TRANSLATOR

„Białystok. Biała siła, czarna pamięć” Marcin Kącki

Reportaż rozpoczyna się informacją o nasypie linii kolejowej Warszawa-Białystok, wypełnionym ciałami żydowskich dzieci, które rodzice w akcie desperacji wyrzucali przez okna wagonów towarowych. Wśród nielicznych osób, które przeżyły i zostały w Białymstoku jest L. mająca zaledwie kilka lat, gdy jej rodzinę wywieziono do Treblinki.

Marcin Kącki na początku objeżdża okolice Białegostoku – Łapy, Sokółkę, Hajnówkę i Jedwabne, wydobywając stamtąd mroczne opowieści o zapomnianych mieszkańcach, pochodzenia żydowskiego. Niewielu pamięta, bądź po prostu nie chce pamiętać, że przed wojną Żydzi stanowili zdecydowaną większość mieszkańców Białegostoku. W tym zróżnicowanym tyglu kulturowym, powstał również język esperanto, który w zamyśle miał być uniwersalnym narzędziem pełnego porozumienia. Dziś, słynny twórca tego języka, rodowity białostoczanin, Ludwik Zamenhof, jest postacią niewygodną dla miasta, podobnie jak profesor Marian Szamatowicz, który w 1987 roku dokonał pierwszego w Polsce udanego zabiegu zapłodnienia kobiety metodą in vitro.

Kącki w swojej książce pochyla się nad regionem, w którym niegdyś kwitła wielokulturowość, dziś zaś wybitnie homogenicznym, przesyconym przemocą i nienawiścią, związaną ze źle pojmowanym patriotyzmem. Autor opisuje absurdalne miejscowe przepychanki o symbole pamięci czy nazewnictwo miejsc, z których skutecznie usuwa się ślady po żydowskich mieszkańcach, dając dowód tego, że Białystok chce na nowo „napisać” swoją historię, szkoda tylko, że w tak dramatycznej formie. Kącki stawia pytania o to, skąd bierze się polska ksenofobia, i w jaki sposób przechodzi na kolejne pokolenia.

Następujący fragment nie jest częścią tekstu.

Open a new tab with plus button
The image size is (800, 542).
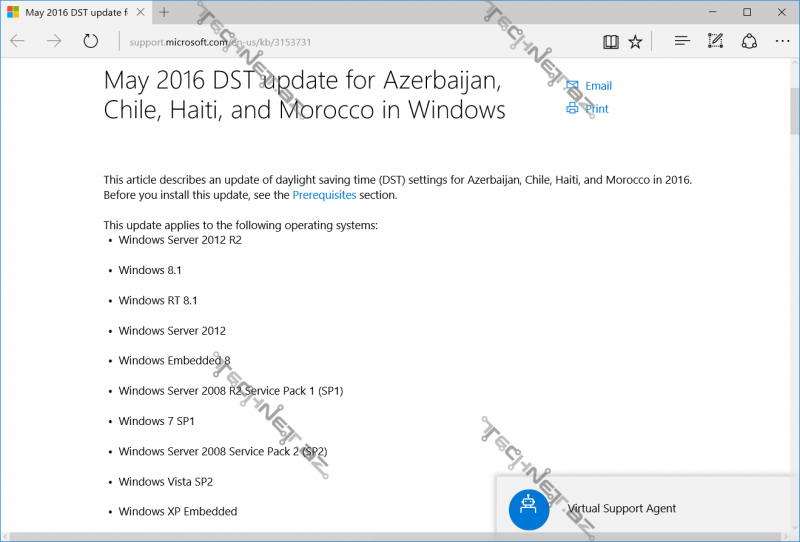coord(164,12)
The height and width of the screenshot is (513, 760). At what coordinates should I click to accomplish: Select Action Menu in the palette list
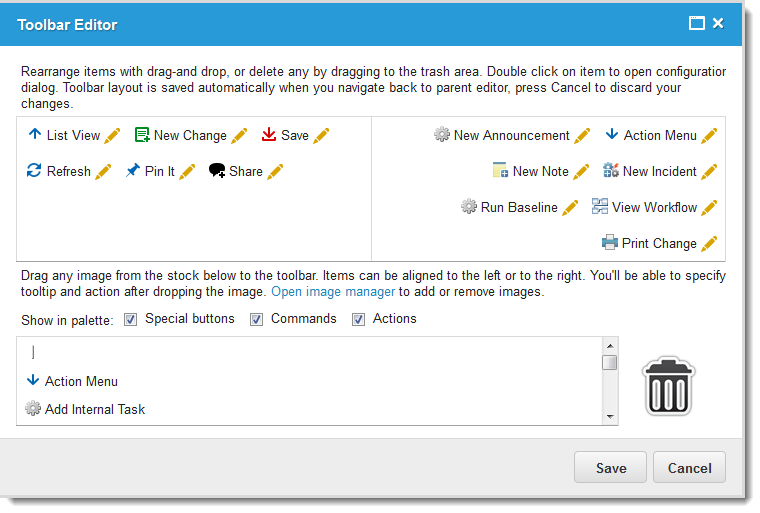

Nakreśla losy znieważanych białostockich imigrantów, lokalnego gangu skrajnie prawicowych skinheadów i kibiców Jagielloni, nieudolność organów ścigania, powiązania biznesu disco-polo ze środowiskiem nacjonalistów i obojętność władz miasta, które często czerpią doraźne korzyści z narastających problemów. Co ważne, Kącki zdaje relacje, opowiada, nie wartościuje i nie ocenia, co jeszcze bardziej zachęca do lektury.

„Białystok. Biała siła, czarna pamięć” to książka nie tylko o Białymstoku, ale o Polsce i Polakach – ich mentalności, ksenofobii, nagromadzonych uprzedzeniach, pseudomitach czy fetyszach religijnych, które z jednej strony porażają swoim absurdem, gniewem i nienawiścią do tego, co inne, z drugiej zaś skłaniają do głębokiej refleksji.